» TASKS TO COMPLETE:
1. Rewrite the passage of the car polishing thread from "As you have" to "(Mar 21, 2008)", swapping "CG hex pads" for "Lake Country pads".
2. Translate this sentence from the car polishing thread into Spanish: "And as stated above, start with the lowest cut polish on a finishing pad and work your way up to the desired finish."
3. Extend the car polishing thread past its last post.

» TEXT EXCERPT:
┄┄┄┄┄┄┄┄┄┄
If you want to buy new pads, then yes, Lake Country Constant Pressure will be ideal; start with Green, work up to Orange if needed.

You can then apply the Werkstat kit.


----------



## 80skid (Nov 9, 2009)

Ive just used a white hex logic pad with Menz 106FA on my Grande Punto to good effect, took most of the light marks out and finished down well, it didnt take out some of the deeper RDS but thats to be expected I think without stepping up the pad/polish

My car is 4 1/2 years old though, so you might get away with a lighter combo, as always, try the least aggresive combo first and work your way up.


----------



## ginge7289 (Feb 21, 2011)

As you have the Megs pads you may as well use them, They are ok. I sometimes still use the yellow one now and again. But if you are in the market for buying new pads then I would agree with the CG hex pads. I would buy the Menz test kit from here http://www.cleanyourcar.co.uk/polis...50ml/menzerna-250ml-sampler-kit/prod_220.html

And as stated above, start with the lowest cut polish on a finishing pad and work your way up to the desired finish.


----------



## CrA!G (Mar 21, 2008)

macmaw said:


> The pads can be used again & again, I wash mines under a fairly hot but not too hot tap, with some fairly liquid, squeeze out & leave to dry naturally.
┄┄┄┄┄┄┄┄┄┄
(A run of records)
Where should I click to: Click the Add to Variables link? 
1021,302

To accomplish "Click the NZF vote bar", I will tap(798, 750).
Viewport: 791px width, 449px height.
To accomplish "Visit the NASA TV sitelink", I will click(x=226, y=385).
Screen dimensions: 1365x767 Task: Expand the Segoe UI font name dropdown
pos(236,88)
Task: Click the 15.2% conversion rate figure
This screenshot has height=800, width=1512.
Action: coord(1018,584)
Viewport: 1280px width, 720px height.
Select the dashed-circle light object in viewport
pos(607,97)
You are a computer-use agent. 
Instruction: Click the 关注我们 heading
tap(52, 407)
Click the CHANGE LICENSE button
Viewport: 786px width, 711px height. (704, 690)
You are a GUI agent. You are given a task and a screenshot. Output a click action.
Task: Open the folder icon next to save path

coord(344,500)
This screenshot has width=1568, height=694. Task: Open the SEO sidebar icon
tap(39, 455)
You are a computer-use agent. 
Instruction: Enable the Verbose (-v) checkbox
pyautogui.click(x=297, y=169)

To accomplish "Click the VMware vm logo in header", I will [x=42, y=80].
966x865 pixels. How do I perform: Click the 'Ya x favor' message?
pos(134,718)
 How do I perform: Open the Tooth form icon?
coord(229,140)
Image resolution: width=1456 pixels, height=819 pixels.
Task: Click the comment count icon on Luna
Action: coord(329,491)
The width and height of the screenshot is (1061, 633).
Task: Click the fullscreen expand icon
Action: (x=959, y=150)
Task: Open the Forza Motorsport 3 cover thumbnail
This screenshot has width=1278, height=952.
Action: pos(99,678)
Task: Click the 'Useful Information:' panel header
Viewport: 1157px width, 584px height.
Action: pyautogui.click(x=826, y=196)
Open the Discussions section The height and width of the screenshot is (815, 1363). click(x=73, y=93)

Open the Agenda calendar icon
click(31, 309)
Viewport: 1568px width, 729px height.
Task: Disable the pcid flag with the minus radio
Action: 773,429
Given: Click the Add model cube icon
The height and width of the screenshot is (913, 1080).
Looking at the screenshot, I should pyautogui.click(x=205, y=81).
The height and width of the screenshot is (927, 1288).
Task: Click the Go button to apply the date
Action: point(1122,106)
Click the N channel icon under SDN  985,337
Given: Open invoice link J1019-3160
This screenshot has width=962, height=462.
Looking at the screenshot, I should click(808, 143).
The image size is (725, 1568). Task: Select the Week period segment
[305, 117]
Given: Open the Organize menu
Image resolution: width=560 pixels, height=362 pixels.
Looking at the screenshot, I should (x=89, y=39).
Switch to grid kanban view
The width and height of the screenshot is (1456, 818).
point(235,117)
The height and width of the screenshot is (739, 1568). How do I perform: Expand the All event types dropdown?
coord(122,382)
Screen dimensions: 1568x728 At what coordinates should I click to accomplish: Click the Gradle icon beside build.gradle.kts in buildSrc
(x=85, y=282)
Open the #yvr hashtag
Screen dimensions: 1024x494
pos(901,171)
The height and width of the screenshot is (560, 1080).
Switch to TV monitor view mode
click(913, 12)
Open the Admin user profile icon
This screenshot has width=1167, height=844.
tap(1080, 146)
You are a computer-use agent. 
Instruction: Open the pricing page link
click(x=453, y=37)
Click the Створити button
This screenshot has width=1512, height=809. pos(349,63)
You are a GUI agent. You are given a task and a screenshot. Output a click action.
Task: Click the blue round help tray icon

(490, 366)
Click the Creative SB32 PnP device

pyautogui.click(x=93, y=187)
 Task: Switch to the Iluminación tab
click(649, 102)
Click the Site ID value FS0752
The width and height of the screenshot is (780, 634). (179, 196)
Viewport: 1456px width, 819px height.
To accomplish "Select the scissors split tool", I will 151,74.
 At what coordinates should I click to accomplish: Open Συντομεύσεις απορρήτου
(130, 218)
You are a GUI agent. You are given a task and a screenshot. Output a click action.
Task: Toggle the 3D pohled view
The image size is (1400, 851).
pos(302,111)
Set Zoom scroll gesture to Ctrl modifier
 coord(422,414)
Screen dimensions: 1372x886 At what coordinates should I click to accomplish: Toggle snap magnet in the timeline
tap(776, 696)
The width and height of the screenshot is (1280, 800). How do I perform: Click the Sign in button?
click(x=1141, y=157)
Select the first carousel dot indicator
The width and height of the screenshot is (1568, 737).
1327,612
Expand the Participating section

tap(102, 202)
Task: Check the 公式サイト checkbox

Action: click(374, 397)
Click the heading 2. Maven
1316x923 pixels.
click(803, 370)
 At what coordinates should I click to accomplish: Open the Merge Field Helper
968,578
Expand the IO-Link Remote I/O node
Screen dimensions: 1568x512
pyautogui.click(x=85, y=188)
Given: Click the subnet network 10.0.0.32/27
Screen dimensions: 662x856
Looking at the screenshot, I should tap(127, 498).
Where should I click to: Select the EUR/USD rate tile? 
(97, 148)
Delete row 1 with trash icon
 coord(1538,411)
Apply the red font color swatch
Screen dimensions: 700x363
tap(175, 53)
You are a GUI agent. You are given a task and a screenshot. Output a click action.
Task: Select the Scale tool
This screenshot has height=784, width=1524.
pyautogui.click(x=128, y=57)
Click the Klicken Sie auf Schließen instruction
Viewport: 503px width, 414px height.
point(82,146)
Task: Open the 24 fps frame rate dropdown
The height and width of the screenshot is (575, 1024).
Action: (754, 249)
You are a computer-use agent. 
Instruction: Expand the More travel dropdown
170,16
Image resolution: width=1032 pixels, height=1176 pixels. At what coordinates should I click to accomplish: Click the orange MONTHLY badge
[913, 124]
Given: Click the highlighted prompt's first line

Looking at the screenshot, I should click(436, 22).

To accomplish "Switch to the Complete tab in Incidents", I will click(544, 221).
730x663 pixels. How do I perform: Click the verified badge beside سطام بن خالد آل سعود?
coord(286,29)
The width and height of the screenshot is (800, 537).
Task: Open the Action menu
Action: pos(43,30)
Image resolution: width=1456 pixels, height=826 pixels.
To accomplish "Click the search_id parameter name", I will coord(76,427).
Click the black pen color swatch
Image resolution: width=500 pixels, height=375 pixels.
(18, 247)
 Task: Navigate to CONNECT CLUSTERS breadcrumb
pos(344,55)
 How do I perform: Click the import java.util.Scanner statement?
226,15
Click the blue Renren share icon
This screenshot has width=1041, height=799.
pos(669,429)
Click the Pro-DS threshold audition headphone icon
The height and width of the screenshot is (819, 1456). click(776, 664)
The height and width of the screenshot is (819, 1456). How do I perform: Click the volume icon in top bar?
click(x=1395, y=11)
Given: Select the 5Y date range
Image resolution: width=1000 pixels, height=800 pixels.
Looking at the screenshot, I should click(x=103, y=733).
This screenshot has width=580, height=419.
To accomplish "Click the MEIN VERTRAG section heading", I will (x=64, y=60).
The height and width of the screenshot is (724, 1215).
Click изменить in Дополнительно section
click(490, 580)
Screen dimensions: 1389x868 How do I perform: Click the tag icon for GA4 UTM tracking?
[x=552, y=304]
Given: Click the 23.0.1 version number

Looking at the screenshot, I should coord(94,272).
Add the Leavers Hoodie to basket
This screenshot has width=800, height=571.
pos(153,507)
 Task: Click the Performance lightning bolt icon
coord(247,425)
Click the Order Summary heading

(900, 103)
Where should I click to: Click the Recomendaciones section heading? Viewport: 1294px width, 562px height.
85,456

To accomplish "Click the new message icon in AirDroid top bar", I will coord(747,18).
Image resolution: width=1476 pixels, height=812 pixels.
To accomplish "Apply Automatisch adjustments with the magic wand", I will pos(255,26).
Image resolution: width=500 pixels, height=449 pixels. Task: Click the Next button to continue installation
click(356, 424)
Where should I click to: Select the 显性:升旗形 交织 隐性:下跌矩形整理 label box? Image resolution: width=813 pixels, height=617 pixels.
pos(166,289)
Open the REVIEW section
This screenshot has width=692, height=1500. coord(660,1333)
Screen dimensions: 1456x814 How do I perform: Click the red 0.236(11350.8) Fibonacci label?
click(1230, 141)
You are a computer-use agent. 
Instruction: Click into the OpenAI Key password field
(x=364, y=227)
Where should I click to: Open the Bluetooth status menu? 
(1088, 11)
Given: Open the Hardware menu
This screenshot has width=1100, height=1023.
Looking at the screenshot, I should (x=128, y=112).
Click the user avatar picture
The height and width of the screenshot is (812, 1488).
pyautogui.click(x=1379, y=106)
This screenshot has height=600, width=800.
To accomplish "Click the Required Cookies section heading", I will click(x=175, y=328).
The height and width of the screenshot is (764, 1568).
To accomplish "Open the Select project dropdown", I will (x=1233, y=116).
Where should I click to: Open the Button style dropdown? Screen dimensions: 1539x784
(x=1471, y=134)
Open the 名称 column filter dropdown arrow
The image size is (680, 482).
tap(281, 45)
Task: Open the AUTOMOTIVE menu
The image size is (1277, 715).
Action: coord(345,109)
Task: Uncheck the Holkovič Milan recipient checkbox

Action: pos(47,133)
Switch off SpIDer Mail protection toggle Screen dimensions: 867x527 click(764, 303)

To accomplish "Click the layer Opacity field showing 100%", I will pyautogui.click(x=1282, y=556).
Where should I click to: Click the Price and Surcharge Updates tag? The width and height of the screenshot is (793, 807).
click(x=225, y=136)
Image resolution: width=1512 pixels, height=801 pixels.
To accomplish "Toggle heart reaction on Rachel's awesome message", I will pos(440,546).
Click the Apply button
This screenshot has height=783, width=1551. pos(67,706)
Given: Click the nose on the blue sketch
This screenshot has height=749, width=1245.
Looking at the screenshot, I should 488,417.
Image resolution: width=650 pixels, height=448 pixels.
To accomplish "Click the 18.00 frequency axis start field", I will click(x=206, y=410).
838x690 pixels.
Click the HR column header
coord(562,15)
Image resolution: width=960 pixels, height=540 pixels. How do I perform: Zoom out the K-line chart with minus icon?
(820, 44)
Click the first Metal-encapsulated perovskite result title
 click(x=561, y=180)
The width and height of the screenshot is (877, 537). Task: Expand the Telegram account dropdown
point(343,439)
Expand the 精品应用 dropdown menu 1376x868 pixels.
┄┄┄┄┄┄┄┄┄┄
» OUTPUTS:
1.
As you have the Megs pads you may as well use them, They are ok. I sometimes still use the yellow one now and again. But if you are in the market for buying new pads then I would agree with the Lake Country pads. I would buy the Menz test kit from here http://www.cleanyourcar.co.uk/polis...50ml/menzerna-250ml-sampler-kit/prod_220.html

And as stated above, start with the lowest cut polish on a finishing pad and work your way up to the desired finish.


----------



## CrA!G (Mar 21, 2008)

2. Y, como se ha dicho antes, empieza con el pulimento de menor corte en una almohadilla de acabado y ve subiendo hasta conseguir el acabado deseado.

3.
> For polishes, my favourites are Menzerna & 3M
> Menzerna has more of a range so may be better


Thanks again for your info mac!

Glad to hear they can be washed so easily. I read the DA Guide (all 55 pages) last night so can understand now unless I breach the lacquer all the pads should have no colour and therefore be ok on all cars 

I think I shall try Menzerna!

Thanks again!!


----------



## CrA!G (Mar 21, 2008)

Mgs Detail said:


> S17 with a blue Hex-logic pad will serve you well on your punto.
> 
> Thanks Mark.


Thank you mark,

What brand is S17? I shall look into these


----------



## CrA!G (Mar 21, 2008)

John @ PB said:


> Polish and pad choice depends on pad hardness, not colour.
> 
> Your Fiat, I'm sure, will have soft paint so use a very soft pad - use the softest one you have initially. In terms of polish, I'd start with a finishing polish such as Menzerna 85RE and work up, if need be to Menzerna 203S.
> 
> ...


Thanks for the comprehensive reply John,

I just received the auto body wash and prot from you guys (with the EZ brush and tyre applicator) last week and am loving all those products.
Love your website!

Sounds to me like Menzerna and lake country will be the route I take from the info so far

(naturally the site I browse first is PB!)

Oh just a quick question...

Is my werkstat prime best applied by hand or is it good done with a DA?

Thanks again


----------



## CrA!G (Mar 21, 2008)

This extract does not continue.